Message from Rutgers Dean McCormick

October 3, 2010

The Rutgers University community is mourning the death of first-year student Tyler Clementi. We grieve for him and for his family, friends, and classmates as they deal with the tragic loss of a gifted young man who was a strong student and a highly accomplished musician. Our community is preparing to hold a candlelight vigil on Sunday evening at 7:00 p.m. at Brower Commons on the College Avenue campus. This silent vigil will be an opportunity to come together in this difficult time to reaffirm our commitment to the values of civility, dignity, compassion, and respect for one another.

Rutgers has a strong history of social activism on behalf of diversity. It was here in 1969 that the second gay college student organization in the country was founded. In that same era, student protests led to expanded opportunities for students of color at Rutgers. In the 1980s, our students spoke out forcefully and effectively against apartheid. We also have a proud legacy of world renowned research on women and the preparation of women for leadership.

By its history Rutgers University is thus committed to the moral imperative of an open and egalitarian community. That work continues today. Last year Rutgers opened an LGBT resource center and established our first LGBT scholarship fund for undergraduate students. And while we are working toward the creation of additional safe spaces in response to student concerns, we must make every space at Rutgers safe. Accordingly, I pledge that we will work even more closely with our student leaders to make certain that our campuses are places where students of all races, faiths, cultures, and orientations feel accepted and respected.

Let me also urge your participation in Project Civility (, a two-year conversation on our New Brunswick campus about the meaning of respect and how we treat each other. The critically important issues of personal privacy and the responsible uses of technology, which have been brought into sharp focus this week, are among the timely topics that Project Civility will examine.

Rutgers is an imperfect institution in an imperfect society, but we are always striving to find better ways to make every student feel comfortable and fully empowered. We have the opportunity and the obligation to be a model for universities across the country. Let us work together to make that happen.
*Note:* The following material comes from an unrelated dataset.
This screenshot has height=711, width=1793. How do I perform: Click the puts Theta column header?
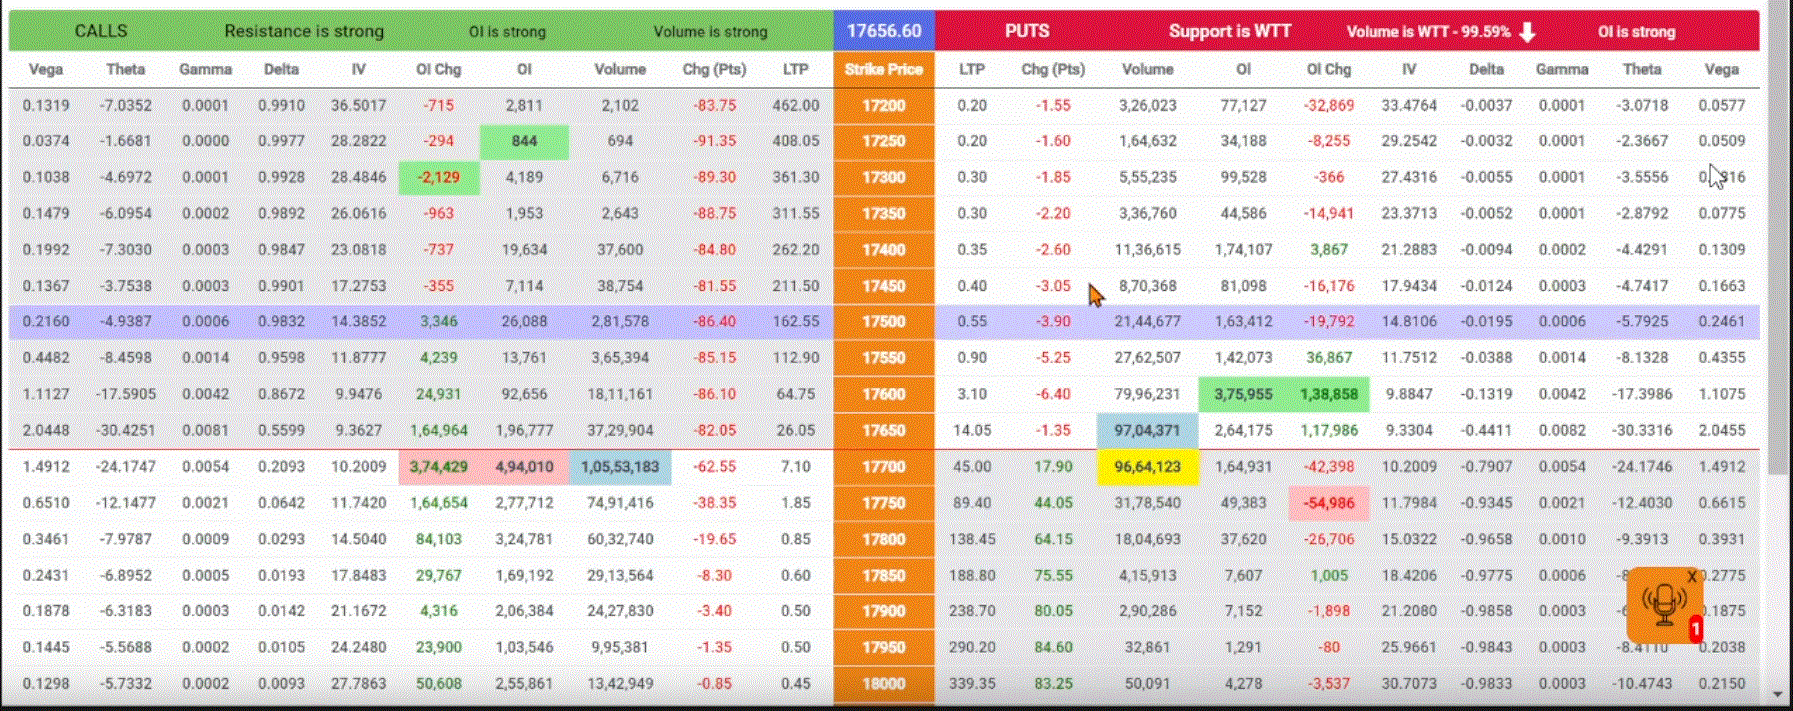(x=1641, y=69)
I’m going to have to go through my syllabus and again and do a little unit on LGBTQ literature. I think it’s one way to move forward. We’ve already worked on a unit on the Iraq war and Muslim narratives in the wake of all the hysteria of the past few months. After reading those works, I’ve found my students demonstrated more empathy towards their Muslim and military brethren, and hopefully, after this, they’ll do the same towards their LGBTQ counterparts. This isn’t to say that my students aren’t already accepting human beings but the way I see it, if it helps them be more active in seeing other people’s humanities, we’re all better off.

I think Project Civility is an extremely worthwhile effort. You should check it out. I’m extremely proud to be part in some small way of Rutgers’ mission.
Dan Savage’s It gets Better project is another extremely important effort. In the wake of all these incidents of bullying and bigotry and hurt, it’s important that kids realize that they aren’t alone and that it gets better. The It gets Better project is basically all sorts of people talking to queer youth and telling them to hold on. I can’t imagine how difficult it must be to grow up queer but it’s so important that these kids don’t feel that they don’t deserve to exist as they are. Even if you aren’t queer, you should watch those videos. We’re imperfect but we’re getting better. I swear.